*** Excerpted text Section Begins ***

I've said on other threads that I avoided this case while it was ongoing for personal reasons. Despite my own experience at the hands of one arm of the justice system I still wanted to believe that after those high profile cases that were finally overturned due to issues with medical evidence, that a case so serious must have pretty solid evidence at its core.
How on earth a nurse could do such things, undetected for so long was such a horrifying thing to contemplate.
Once the trial was over, and the reports questioning almost every aspect of the case started to gather momentum, I cracked. I was back in the days when I had to become my own expert in order to prevent my son being lost to the system permanently. And I went straight to reading everything I could around the medical evidence. Breaking it down to the proposed mechanics. Analysing via information found easily on the Internet not related to the case, some from actual NHS websites, regarding the physiology if neonates, size of equipment etc etc and I could see it didn't add up. Neonatal practitioners were also questioning it.

*** Excerpted text Section Ends ***
*** Supplied material Section Begins ***

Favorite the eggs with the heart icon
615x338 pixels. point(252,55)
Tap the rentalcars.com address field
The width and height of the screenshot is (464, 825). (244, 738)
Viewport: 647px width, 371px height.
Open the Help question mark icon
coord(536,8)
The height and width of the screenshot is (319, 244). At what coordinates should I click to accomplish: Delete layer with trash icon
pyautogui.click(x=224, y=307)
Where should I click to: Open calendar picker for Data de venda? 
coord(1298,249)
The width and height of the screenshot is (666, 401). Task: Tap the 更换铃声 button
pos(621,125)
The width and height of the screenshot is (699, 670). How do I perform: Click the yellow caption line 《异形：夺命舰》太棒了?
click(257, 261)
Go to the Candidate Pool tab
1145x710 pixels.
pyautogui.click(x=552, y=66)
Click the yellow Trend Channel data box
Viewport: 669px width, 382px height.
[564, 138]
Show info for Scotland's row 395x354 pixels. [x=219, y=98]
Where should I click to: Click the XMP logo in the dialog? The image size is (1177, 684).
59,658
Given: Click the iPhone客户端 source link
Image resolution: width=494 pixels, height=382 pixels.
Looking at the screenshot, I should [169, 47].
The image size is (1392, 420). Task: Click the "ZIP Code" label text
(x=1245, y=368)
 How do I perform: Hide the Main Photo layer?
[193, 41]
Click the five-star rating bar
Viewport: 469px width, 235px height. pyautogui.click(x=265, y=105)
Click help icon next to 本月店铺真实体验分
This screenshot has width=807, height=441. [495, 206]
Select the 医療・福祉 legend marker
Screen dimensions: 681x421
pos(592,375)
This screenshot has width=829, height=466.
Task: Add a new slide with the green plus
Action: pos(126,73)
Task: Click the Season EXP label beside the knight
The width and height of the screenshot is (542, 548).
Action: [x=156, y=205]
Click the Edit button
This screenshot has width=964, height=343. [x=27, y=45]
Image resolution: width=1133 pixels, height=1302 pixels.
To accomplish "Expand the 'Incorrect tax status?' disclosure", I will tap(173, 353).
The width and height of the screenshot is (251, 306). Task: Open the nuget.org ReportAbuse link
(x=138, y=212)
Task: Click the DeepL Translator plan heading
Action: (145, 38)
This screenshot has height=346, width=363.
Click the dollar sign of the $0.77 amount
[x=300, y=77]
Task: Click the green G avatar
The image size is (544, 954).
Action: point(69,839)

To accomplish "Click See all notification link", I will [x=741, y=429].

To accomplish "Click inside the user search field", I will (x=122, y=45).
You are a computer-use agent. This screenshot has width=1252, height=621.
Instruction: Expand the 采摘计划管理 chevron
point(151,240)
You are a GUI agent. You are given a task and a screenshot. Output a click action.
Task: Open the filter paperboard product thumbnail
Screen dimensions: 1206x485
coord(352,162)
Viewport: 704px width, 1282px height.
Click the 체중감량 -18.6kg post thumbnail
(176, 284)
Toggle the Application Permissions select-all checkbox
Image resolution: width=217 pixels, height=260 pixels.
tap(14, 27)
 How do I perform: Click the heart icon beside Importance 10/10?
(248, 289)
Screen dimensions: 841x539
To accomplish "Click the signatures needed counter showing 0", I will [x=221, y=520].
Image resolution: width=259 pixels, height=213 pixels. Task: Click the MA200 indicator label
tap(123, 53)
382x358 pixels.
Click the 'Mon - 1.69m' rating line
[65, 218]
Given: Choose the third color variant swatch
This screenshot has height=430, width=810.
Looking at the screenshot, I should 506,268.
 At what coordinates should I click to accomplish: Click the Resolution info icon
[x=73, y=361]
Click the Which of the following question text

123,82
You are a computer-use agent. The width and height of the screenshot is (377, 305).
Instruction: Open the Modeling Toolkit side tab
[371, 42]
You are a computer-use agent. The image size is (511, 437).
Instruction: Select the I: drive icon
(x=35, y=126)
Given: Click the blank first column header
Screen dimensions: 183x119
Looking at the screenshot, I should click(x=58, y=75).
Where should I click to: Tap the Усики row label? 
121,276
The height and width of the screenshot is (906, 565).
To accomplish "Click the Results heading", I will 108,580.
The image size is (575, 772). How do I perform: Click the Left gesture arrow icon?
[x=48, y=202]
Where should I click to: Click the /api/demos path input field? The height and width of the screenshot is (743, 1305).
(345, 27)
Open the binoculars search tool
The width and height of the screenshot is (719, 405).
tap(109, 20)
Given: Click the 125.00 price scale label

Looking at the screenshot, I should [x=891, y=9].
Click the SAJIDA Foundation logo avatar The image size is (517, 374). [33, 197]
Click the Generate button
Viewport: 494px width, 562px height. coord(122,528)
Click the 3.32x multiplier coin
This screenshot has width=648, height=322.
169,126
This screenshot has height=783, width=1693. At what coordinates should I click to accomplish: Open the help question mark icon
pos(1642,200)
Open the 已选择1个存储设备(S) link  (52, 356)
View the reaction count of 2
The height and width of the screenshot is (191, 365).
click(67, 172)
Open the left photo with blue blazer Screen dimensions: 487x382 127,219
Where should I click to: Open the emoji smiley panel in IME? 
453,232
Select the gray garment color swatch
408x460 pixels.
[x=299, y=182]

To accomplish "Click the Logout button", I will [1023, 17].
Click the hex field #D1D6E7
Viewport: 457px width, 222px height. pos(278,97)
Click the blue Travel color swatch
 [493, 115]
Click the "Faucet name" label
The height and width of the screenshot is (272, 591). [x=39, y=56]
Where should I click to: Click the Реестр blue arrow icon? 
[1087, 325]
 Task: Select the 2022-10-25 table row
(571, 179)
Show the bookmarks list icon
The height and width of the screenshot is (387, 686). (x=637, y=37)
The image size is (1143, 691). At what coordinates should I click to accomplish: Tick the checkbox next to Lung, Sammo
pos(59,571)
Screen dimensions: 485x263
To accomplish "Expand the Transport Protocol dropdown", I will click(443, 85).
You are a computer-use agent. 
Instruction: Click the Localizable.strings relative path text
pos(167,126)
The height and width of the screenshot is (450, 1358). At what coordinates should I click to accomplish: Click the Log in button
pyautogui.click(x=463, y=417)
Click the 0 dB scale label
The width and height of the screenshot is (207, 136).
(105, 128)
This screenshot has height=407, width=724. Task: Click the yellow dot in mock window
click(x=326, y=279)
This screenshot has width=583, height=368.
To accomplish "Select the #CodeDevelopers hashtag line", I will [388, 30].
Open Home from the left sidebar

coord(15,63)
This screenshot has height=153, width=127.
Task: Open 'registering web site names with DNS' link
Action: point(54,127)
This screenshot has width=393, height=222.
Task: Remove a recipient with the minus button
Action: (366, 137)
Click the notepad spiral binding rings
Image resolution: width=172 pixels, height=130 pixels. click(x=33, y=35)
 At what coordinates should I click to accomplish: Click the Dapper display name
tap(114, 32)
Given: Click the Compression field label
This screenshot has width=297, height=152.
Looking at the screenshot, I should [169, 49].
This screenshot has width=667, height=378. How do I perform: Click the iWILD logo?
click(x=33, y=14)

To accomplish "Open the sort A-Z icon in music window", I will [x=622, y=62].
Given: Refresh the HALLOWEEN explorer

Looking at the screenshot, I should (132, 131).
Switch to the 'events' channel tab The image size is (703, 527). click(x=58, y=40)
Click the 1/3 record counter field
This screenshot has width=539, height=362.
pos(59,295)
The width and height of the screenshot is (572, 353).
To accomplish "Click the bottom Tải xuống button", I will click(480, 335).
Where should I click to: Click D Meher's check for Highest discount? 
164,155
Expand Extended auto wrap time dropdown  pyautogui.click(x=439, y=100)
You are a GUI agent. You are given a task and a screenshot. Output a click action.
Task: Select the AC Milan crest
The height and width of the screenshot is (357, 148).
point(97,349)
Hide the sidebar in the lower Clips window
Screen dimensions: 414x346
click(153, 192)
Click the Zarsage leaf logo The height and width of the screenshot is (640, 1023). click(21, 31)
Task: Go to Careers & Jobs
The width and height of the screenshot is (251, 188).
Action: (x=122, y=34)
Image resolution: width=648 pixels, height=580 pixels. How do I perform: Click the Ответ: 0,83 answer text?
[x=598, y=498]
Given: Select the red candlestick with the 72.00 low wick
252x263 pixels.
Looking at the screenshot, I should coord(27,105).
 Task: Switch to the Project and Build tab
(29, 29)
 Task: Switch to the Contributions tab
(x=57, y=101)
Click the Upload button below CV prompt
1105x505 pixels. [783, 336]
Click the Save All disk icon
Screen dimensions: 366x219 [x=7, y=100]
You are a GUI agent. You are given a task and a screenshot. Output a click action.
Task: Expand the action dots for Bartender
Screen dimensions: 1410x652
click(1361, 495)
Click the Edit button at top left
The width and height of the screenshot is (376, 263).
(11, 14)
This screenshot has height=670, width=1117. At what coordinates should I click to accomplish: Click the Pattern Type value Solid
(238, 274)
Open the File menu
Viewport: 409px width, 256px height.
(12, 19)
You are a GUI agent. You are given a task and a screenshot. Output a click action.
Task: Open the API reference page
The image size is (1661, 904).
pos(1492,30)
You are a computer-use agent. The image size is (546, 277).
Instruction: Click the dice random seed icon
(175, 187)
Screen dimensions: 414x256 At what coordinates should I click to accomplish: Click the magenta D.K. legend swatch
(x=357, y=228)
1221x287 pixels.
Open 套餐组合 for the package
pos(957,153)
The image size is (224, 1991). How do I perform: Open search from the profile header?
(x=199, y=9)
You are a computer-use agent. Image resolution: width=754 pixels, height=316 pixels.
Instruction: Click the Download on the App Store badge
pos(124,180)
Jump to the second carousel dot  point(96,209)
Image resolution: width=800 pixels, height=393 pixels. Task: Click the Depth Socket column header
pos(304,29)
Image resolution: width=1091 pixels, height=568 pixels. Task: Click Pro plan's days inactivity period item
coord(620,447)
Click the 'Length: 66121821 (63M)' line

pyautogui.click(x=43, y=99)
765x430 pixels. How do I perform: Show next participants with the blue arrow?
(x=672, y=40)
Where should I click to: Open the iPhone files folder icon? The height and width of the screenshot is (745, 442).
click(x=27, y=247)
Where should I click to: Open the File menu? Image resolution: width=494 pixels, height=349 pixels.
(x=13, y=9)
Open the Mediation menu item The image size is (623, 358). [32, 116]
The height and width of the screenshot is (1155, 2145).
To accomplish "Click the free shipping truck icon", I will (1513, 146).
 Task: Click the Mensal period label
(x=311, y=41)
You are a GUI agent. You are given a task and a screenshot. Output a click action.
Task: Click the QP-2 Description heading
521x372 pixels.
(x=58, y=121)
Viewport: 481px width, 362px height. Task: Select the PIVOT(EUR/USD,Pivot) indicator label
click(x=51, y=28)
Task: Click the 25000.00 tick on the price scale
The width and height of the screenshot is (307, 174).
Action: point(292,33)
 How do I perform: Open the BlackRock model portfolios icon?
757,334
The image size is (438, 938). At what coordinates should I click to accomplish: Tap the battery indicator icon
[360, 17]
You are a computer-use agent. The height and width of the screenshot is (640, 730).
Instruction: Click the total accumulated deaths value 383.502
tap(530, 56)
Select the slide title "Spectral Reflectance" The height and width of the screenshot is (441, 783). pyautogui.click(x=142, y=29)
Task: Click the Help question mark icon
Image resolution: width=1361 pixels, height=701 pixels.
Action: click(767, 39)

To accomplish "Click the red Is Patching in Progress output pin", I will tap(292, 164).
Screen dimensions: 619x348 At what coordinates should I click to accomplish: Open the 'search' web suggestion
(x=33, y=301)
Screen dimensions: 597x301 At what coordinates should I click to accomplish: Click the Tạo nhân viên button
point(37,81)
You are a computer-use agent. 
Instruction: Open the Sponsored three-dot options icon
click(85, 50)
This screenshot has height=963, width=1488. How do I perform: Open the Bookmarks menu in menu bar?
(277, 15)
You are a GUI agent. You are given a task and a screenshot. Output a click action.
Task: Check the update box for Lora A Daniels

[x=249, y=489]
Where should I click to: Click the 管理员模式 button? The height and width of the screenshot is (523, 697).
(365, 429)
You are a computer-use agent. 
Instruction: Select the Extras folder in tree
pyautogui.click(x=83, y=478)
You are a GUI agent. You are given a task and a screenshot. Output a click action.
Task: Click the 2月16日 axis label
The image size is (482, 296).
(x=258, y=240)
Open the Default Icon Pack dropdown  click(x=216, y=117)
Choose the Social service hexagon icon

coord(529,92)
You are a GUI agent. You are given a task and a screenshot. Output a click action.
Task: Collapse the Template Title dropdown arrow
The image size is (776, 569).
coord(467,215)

*** Supplied material Section Ends ***

*Required tasks*.
a. In the post about the nurse's case, list the steps the writer says they took with the medical evidence once the trial was over.
b. According to the post about the nurse's case, who else was questioning the medical evidence besides the writer?

*Per-task outputs*.
a.
- Reading everything they could around the medical evidence
- Breaking it down to the proposed mechanics
- Analysing it using information found on the Internet that was not related to the case, some of it from NHS websites, on neonatal physiology and the size of equipment

b. Neonatal practitioners.